• Diamantino, 19/09/2020
PANDEMIA

JBS já alocou mais de R$ 19 milhões em doações em Mato Grosso para enfrentamento à pandemia

As doações em Mato Grosso incluem 24 leitos de hospital, entre clínicos e de UTI


O "Fazer o Bem Faz Bem JBS", programa de solidariedade da empresa JBS para o enfrentamento à Covid-19 no Brasil, já destinou mais de R$ 19 dos R$ 26,7 milhões que estão sendo doados para o combate ao novo coronavírus no estado. Os recursos irão beneficiar 18 cidades mato-grossenses.


As doações em Mato Grosso incluem 24 leitos de hospital, entre clínicos e de UTI, e a compra de mais de 800 equipamentos hospitalares como bombas de infusão, monitores de sinais vitais, eletrocardiógrafos, camas, ultrassom portátil, desfibriladores, entre outros.

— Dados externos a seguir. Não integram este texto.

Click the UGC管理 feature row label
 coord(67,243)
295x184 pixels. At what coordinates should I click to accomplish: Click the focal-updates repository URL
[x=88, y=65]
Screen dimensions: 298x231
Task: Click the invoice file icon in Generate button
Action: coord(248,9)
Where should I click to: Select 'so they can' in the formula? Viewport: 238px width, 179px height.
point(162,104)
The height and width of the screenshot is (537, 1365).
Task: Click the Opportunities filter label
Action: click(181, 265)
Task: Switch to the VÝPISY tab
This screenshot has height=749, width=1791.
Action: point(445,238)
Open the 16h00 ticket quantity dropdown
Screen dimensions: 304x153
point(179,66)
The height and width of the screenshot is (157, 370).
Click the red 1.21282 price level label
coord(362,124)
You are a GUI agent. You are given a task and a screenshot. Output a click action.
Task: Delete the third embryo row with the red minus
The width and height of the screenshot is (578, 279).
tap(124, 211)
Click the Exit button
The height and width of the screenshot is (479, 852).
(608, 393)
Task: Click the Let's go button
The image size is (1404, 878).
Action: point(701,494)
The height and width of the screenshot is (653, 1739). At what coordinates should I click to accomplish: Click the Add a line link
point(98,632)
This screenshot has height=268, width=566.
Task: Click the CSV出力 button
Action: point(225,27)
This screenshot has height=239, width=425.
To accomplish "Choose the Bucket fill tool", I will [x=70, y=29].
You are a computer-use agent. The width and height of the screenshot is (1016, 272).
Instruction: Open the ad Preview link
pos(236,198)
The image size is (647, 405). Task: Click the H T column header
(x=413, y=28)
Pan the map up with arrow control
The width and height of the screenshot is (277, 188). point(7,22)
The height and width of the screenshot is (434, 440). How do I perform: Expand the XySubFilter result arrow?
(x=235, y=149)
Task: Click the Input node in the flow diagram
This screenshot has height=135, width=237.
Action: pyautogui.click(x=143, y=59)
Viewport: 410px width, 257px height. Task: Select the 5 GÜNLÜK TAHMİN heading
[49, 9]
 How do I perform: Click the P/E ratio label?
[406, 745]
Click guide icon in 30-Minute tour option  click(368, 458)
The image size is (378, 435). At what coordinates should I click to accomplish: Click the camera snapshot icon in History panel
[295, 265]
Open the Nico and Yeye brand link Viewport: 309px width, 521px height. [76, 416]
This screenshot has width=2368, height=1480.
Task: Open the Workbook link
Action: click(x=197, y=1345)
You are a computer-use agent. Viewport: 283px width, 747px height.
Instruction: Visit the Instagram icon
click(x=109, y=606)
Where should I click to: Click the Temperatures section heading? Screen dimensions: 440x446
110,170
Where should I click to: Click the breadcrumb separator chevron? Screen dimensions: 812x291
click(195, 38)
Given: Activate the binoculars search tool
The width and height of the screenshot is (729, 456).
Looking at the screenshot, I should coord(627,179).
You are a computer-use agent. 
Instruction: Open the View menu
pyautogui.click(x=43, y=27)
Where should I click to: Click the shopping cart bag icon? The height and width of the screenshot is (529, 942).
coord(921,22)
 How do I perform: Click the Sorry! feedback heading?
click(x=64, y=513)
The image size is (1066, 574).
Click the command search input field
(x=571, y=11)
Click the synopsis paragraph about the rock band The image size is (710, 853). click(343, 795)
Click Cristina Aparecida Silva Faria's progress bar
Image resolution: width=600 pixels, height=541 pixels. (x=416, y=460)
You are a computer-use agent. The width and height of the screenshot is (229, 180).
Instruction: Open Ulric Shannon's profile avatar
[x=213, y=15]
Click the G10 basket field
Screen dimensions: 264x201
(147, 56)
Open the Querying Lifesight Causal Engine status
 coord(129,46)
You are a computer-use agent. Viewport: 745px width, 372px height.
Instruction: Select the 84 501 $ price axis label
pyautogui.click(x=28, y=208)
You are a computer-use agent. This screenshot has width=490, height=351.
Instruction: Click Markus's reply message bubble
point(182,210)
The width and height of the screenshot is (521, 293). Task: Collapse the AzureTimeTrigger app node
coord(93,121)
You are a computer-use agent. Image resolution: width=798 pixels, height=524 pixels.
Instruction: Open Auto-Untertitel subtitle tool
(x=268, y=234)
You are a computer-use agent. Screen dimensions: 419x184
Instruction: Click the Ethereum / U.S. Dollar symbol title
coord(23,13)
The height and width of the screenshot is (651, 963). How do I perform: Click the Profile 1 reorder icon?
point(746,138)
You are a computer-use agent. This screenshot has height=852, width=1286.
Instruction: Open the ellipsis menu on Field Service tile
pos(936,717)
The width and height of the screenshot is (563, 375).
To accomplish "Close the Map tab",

Além disso, foram destinados recursos para a aquisição de mais de 1,8 milhão de Equipamentos de Proteção Individual (EPI) hospitalares, como aventais, máscaras cirúrgica e N95, protetores faciais e toucas; 41,5 mil máscaras de tecido para a comunidade; cerca de 17 mil itens de higiene e limpeza e 8 mil cestas básicas para a população vulnerável. Os recursos também foram empenhados para aquisição de 9 ambulâncias.

O programa irá beneficiar as cidades mato-grossenses de Água Boa, Alta Floresta, Alto Paraguai, Araputanga, Barra do Garças, Brasnorte, Cáceres, Campo Verde, Colíder, Confresa, Cuiabá, Diamantino, Juara, Juína, Pedra Preta, Pontes e Lacerda, Rondonópolis e Tangará da Serra. Somadas, as doações realizadas pela JBS nestes municípios têm capacidade de beneficiar cerca de 1,5 milhão de pessoas direta e indiretamente.

Projetos sociais, capazes de impactar diretamente 500 mil pessoas, também foram selecionados. Entre eles, a JBS destinará recursos para o Centro de Desenvolvimento Agroecológico do Cerrado (CEDAC), que tem sede em Goiás, mas inclui atendimento às comunidades quilombolas, indígena e/ou migrantes em Mato Grosso; e para o programa Ação Social para a Igualdade das Diferenças (ASID), com sede no Paraná, que trabalha em prol da inclusão social da pessoa com deficiência intelectual e física. O projeto atua em todo o território nacional, empoderando as famílias e desenvolvendo as habilidades dessas pessoas para inclusão no mercado de trabalho, e atende mais de 10 mil pessoas.

Entre as ações que vão receber apoio do programa da JBS, também vale destacar a oferta, via EAD (ensino a distância), de treinamentos aos profissionais da saúde para operação de equipamentos hospitalares, incluindo respiradores, administração de EPIs e precauções relacionadas à Covid, entre outros assuntos. O programa é gratuito e utiliza as ferramentas e a metodologia do Hospital Albert Einstein, Faculdade de Medicina da USP e Instituto Moinhos de Vento (RS). Com o foco nas cidades atendidas pelo programa, a estimativa é que mais de 30 mil profissionais sejam treinados.

Os recursos do programa são convertidos em bens e serviços de acordo com as necessidades definidas pelas autoridades públicas locais (estados e municípios) e validadas pelos comitês de especialistas nas três esferas atendidas pelo programa – saúde, social ou ciência – de acordo com a área de destino da doação. Os comitês são formados por médicos e representantes de instituições referência no país, tanto na área da saúde, como social e científica.

O "Fazer o Bem Faz Bem JBS" é coordenado por Joanita Maestri Karoleski, ex-CEO da Seara, com um time de 30 colaboradores da JBS totalmente dedicado à iniciativa. A contribuição da Companhia também se estende pela utilização de sua estrutura pelo país. As consultorias Tyno, na área administrativa, e a Grant Thornton, na auditoria das doações, apoiam o projeto de forma pro bono.